The film Regeneration is based on the book Regeneration by Pat Barker. Both are good, although I recommend you read the book before you see the film. Both deal largely with the lives of several people in a First World War army hospital dealing largely with shell shock, with the main character being Dr. Rivers, one of the heads of the hospital, a converted country house. Other important characters include the war poets Sigfried Sassoon, Robert Graves and Wilfred Owen, as well as several other officers and staff.

The most major difference between the film and the book of Regeneration is the length of the film: several parts of the film have been edited to a length that is more suited to cinema, and the shorter concentration spans of cinema audiences. The section of the book where Rivers visits Burns and Burns relapses is cut, as is much of the dialogue between Sassoon and Graves, and most of Priors romance. Several major characters in the book, are hardly seen in the film.
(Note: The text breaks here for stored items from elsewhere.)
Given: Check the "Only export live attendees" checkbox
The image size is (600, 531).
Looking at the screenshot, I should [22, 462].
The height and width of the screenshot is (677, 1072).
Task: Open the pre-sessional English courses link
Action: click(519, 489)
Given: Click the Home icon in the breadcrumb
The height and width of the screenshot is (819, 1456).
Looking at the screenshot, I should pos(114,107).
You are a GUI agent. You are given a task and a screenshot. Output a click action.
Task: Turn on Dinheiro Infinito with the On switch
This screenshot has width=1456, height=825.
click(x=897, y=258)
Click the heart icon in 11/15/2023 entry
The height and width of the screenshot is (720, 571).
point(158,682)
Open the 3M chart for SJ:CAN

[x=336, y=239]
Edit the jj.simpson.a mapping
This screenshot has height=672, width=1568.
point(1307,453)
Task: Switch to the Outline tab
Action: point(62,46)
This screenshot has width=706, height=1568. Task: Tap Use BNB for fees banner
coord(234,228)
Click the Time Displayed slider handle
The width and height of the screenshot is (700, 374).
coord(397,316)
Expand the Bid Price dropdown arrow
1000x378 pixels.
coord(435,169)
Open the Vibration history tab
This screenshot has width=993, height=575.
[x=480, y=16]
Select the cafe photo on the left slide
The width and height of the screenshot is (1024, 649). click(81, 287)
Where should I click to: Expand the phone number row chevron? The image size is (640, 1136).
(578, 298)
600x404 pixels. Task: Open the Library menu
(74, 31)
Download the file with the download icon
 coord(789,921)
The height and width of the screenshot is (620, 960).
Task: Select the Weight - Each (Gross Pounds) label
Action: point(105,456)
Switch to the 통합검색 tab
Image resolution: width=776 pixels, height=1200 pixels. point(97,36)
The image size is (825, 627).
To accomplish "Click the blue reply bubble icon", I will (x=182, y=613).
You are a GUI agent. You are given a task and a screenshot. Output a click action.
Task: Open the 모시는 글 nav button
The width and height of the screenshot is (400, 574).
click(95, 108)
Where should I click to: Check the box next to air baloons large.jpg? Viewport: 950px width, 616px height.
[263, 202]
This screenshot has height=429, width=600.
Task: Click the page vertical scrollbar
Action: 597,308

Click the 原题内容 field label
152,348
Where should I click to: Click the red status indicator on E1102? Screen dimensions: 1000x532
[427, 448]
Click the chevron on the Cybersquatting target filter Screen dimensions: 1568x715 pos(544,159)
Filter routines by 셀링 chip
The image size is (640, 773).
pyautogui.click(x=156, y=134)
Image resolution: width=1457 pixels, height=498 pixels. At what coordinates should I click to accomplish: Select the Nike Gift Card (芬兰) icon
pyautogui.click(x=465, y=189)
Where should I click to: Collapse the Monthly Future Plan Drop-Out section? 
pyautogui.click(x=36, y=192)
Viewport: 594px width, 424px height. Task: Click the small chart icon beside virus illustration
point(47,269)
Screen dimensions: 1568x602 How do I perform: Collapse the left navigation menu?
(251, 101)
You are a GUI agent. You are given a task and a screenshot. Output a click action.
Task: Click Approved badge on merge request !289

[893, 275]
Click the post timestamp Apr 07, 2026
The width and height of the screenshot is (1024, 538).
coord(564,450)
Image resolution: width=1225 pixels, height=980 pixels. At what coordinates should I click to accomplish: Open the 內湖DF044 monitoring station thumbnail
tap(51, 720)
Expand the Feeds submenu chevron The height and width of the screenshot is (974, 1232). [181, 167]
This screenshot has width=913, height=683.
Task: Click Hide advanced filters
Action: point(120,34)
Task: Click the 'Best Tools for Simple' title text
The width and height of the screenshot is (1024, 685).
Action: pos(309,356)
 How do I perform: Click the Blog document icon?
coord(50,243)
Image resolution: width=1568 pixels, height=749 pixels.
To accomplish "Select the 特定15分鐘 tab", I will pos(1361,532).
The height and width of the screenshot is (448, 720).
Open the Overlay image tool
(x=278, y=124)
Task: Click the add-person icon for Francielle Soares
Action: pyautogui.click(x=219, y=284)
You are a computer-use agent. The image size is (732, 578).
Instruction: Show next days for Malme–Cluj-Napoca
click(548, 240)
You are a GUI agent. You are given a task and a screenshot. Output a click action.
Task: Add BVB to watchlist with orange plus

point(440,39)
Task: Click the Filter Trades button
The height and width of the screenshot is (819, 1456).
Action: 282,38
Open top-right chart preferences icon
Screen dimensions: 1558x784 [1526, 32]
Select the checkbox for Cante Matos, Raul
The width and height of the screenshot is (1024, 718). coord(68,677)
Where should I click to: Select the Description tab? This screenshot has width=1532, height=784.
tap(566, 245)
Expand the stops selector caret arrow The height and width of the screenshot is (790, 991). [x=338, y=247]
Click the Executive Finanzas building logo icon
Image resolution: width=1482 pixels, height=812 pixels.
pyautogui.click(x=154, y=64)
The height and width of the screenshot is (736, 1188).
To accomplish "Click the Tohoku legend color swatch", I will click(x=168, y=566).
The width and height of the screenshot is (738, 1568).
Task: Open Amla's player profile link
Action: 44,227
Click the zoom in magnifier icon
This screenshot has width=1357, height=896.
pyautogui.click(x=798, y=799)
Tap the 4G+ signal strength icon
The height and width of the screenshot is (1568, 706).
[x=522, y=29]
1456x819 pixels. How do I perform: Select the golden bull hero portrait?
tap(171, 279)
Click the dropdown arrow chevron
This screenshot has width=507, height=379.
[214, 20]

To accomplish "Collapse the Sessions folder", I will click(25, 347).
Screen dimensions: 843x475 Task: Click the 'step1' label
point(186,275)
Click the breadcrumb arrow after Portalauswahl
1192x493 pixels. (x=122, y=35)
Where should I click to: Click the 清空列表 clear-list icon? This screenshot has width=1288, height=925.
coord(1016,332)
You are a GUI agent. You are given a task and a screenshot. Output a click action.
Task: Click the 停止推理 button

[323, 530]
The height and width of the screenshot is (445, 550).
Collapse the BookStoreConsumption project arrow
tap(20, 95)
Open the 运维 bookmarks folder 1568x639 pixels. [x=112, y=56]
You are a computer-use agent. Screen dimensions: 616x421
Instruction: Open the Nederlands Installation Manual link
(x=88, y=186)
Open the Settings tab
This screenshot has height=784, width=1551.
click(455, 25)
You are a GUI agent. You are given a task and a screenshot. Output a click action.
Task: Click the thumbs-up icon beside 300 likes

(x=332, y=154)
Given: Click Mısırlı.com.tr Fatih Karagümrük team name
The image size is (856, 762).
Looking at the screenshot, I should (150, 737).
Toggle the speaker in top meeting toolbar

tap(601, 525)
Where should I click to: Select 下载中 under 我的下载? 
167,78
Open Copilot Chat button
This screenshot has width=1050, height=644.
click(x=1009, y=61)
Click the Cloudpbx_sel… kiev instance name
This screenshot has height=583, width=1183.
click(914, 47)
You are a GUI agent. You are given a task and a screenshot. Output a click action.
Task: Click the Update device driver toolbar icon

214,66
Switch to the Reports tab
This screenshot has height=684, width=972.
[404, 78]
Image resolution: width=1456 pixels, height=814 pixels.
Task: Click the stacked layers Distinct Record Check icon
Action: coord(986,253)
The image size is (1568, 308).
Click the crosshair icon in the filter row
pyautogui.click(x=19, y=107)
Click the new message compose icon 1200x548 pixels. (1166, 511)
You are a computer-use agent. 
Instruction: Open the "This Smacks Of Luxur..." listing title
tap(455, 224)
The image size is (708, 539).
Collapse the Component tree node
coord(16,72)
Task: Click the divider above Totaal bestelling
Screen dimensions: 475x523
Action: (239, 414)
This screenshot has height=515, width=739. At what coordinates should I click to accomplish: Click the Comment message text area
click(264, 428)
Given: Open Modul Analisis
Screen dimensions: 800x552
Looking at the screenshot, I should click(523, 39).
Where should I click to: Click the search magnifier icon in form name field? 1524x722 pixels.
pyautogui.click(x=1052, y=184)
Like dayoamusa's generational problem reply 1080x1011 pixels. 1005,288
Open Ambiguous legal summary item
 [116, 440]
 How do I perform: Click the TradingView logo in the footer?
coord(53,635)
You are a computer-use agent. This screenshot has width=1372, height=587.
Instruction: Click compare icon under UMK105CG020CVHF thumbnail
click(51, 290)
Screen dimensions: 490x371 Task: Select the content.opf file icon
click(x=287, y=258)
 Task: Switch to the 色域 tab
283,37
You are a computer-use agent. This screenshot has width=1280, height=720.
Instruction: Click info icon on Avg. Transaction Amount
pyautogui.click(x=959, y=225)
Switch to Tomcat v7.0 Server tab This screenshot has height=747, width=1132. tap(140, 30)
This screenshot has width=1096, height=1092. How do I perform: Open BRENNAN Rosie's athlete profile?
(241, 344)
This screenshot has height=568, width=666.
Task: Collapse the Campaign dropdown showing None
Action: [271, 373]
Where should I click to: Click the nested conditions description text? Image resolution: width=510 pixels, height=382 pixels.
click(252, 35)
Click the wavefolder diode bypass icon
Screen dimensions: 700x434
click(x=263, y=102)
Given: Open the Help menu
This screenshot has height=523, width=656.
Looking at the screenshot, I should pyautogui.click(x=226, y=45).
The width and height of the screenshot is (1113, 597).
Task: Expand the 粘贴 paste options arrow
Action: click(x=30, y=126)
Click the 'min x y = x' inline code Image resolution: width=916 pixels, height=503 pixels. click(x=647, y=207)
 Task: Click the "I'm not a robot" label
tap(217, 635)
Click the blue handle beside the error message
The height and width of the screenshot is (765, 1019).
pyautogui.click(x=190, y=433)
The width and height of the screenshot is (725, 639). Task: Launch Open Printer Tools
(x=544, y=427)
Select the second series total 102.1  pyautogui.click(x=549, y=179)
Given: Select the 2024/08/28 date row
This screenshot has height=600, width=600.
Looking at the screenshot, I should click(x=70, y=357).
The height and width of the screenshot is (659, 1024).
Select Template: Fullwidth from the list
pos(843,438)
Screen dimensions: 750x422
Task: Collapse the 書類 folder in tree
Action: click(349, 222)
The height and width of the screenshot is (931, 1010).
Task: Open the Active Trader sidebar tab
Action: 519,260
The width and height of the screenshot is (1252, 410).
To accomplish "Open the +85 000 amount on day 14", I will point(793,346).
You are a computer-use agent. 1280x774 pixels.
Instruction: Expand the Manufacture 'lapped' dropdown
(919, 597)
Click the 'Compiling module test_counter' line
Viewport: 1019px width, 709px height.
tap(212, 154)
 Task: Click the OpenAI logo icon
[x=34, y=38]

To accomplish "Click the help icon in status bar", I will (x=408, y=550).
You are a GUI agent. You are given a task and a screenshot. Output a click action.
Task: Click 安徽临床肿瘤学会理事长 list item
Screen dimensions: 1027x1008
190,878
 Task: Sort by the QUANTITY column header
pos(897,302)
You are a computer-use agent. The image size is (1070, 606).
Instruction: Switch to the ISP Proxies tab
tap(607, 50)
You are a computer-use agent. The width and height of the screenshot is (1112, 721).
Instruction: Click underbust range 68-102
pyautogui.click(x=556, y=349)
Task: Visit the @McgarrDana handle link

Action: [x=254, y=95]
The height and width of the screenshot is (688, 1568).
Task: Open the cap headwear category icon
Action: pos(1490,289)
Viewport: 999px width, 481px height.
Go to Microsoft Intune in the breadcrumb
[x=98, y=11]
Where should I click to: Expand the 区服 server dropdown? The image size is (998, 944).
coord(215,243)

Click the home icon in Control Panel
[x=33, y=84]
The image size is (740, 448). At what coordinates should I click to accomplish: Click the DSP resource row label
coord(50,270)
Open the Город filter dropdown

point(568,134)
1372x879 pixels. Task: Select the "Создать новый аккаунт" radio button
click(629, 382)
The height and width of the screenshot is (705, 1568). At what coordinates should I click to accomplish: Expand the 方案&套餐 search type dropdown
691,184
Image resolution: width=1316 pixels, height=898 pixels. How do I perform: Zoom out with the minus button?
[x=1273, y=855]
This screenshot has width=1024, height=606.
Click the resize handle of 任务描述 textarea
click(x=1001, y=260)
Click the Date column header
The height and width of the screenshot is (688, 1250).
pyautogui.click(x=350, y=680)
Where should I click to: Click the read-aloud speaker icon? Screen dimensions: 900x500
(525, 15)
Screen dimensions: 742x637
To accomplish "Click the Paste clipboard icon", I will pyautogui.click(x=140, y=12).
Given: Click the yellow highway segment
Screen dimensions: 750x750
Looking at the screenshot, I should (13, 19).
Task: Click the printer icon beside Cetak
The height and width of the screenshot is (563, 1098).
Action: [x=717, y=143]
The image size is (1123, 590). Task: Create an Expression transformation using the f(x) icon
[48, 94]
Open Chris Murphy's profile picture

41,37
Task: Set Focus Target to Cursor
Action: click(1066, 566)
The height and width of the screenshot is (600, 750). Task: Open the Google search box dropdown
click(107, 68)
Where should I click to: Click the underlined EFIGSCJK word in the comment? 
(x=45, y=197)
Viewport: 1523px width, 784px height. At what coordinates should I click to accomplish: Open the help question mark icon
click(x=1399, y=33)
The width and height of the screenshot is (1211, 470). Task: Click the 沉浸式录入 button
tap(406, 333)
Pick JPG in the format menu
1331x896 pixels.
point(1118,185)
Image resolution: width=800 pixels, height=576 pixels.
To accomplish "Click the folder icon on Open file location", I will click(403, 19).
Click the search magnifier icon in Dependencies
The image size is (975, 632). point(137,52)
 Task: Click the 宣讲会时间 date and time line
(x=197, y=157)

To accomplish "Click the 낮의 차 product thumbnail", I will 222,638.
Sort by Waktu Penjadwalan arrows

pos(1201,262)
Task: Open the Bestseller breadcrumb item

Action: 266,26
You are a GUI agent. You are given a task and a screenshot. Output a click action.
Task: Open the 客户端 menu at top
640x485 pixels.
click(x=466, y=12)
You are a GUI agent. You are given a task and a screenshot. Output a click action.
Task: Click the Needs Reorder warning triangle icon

The nature of the medium of film does enhance much of the story, particularly the flashbacks to the trenches. The music in the film is used to good effect, with the slow booming of artillery often used, however the flashbacks do not do as much to reflect the horror of the trenches as the book, and some of the books other themes, such as class division, are hardly covered at all in the film, and the cutting of the plot leaves it oddly disjointed at times. The film is a fairly accurate representation of the book, and the plot had not been greatly changed, but it is too short to really do the book justice.